Document Number: 105
Introduction
The Bloodborne Pathogens Regulation (29
CFR 1910.1030) applies to all persons who may reasonably anticipate
contact with blood or other potentially infectious materials in the course
of their employment. This includes contact with skin, eyes, mucous membranes
or contact from piercing the skin. The focus of the regulation is the
creation of a written Exposure Control Plan which describes how the employer
will protect employees from exposure. The following will outline the components
that must be included in an Exposure Control Plan. [29
CFR 1910.1030(c)]
Exposure Determination
An exposure determination is a listing of all job classifications
in which employees will be exposed (such as doctors and
nurses) or may occasionally be exposed (such as custodians and
laundry workers) to potentially infectious materials on the job. Any specific
procedures or tasks in which exposure occurs must also be listed without
regard to the use of personal
protective equipment (PPE). [29
CFR 1910.1030(c)(2)]
Employee Education and Training
Employees will receive annual training to be sure they understand the
hazards associated with bloodborne pathogens, the modes of transmission,
the Exposure Control Plan, the regulation itself, the use and limitations
of engineering controls, new devices which utilize updated technologies,
work practices and personal protective equipment. Other topics discussed
at this training should include: what to do when confronted with an emergency
involving blood or other potentially infectious materials; post-exposure
evaluations; the hepatitis B virus (HBV) vaccine; and the use of signs
and labels. [29
CFR 1910.1030(g)(2)]
Control Measures
The employer shall take appropriate preventative measures against occupational
exposure. These include engineering controls and work practice
controls. Engineering controls—biohazard hoods, puncture-resistant
sharps containers, mechanical pipette devices and others—permanently remove
the hazard or help isolate the worker from exposure. As new devices become
available due to updated technologies, they should be incorporated as
engineering controls. These also include needleless devices, needles with
sheaths and blunt suture needles. Work practice controls—hand-washing
policies, sharps handling procedures, proper waste disposal techniques
and more—reduce the likelihood of exposure through the alteration of the
manner in which the task is performed. [29
CFR 1910.1030(d)(2)]
Employers shall provide personal protective equipment to employees
with occupational exposure to eliminate or minimize the risk of
infectious material entering their bodies.

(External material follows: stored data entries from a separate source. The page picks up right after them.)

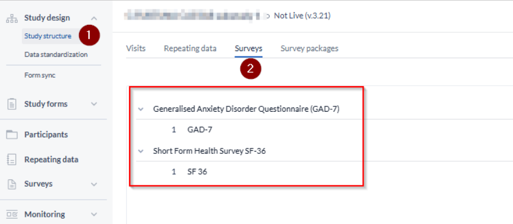Select the Surveys tab

[x=248, y=49]
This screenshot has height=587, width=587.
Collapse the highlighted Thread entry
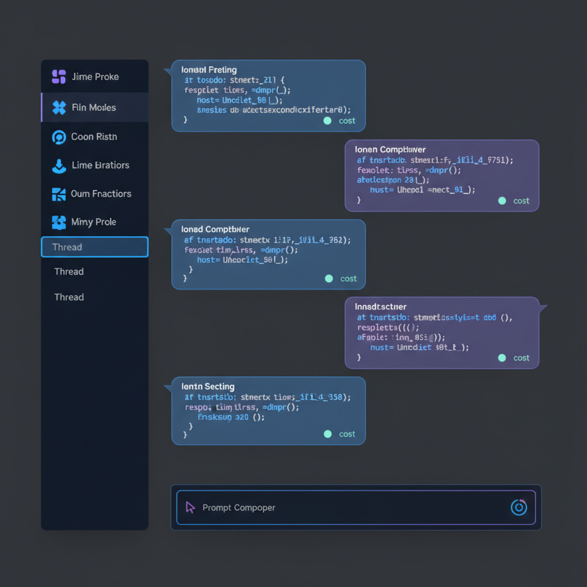point(94,247)
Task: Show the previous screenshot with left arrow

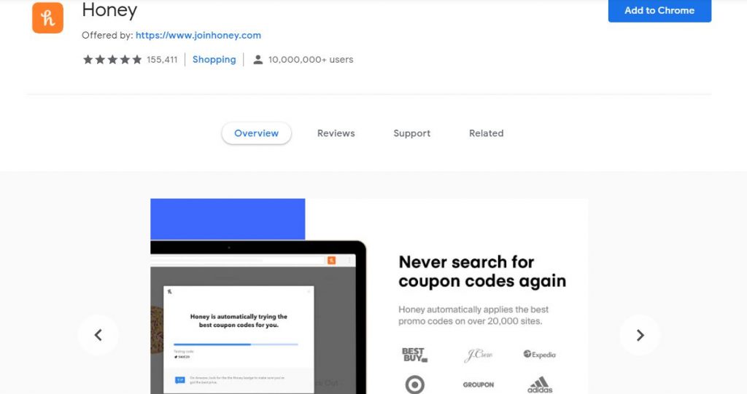Action: click(98, 335)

PPE is considered to be
appropriate only if it does not permit blood or other potentially
infectious materials to pass through or reach the employees' outer
clothing, undergarments, skin, eyes, mouth or other mucous membranes
under normal conditions of use. Following is a list of PPE and when it
should be used.
- Gloves:
Wear whenever hand contact with blood or other potentially infectious
materials is possible. Disposable (single-use) gloves, such as examination
gloves, must be replaced as soon as possible when contaminated or when
their ability to function as a barrier is compromised. They are not
to be reused. [29
CFR 1910.1030(d)(3)(ix)(A)]
Utility gloves can be reused if decontaminated, but must be discarded
if cracked, discolored, punctured or showing any signs of deterioration.
[29
CFR 1910.1030(d)(3)(ix)(c)]
- Masks,
Eye Protection and Face Shields: Use in combination whenever
splashes, spray or droplets of infectious materials are generated. [29
CFR 1910.1030(d)(3)(x)]
- Gowns,
Aprons and other Protective Clothing: Wear when exposure to
the body, head, feet, or clothing is possible. The type and characteristics
of the covering will depend on the task and the exposure anticipated.
[29
CFR 1910.1030(d)(3)(ix)]
- CPR
Mouthpieces: Use when CPR is given. Mouthpieces should have
a one-way valve to prevent contamination from the victim. [29
CFR 1910.1030(d)(3)(i)]
HBV Vaccinations
Once employees receive training, vaccinations should be made available
to those who run the risk of exposure. [29
CFR 1910.1030(f)(2)]
Post-Exposure Evaluation and Follow-Up
Employers shall provide a confidential medical evaluation for any employees
involved in an exposure incident. The purpose of this evaluation is to
document the exposure route and circumstances surrounding the incident,
blood testing, Human Immunodeficiency Virus (HIV)/HBV status of source,
and appropriate medical and psychological treatment. [29
CFR 1910.1030(f)(3)]
Waste Disposal
All forms of blood or infectious materials, contaminated items that could
release infectious materials, or contaminated sharps must be placed in
appropriate sharps containers or closable, color-coded or properly labeled
leakproof containers or bags. Infectious waste shall be disposed of in
accordance with federal, state and local regulations.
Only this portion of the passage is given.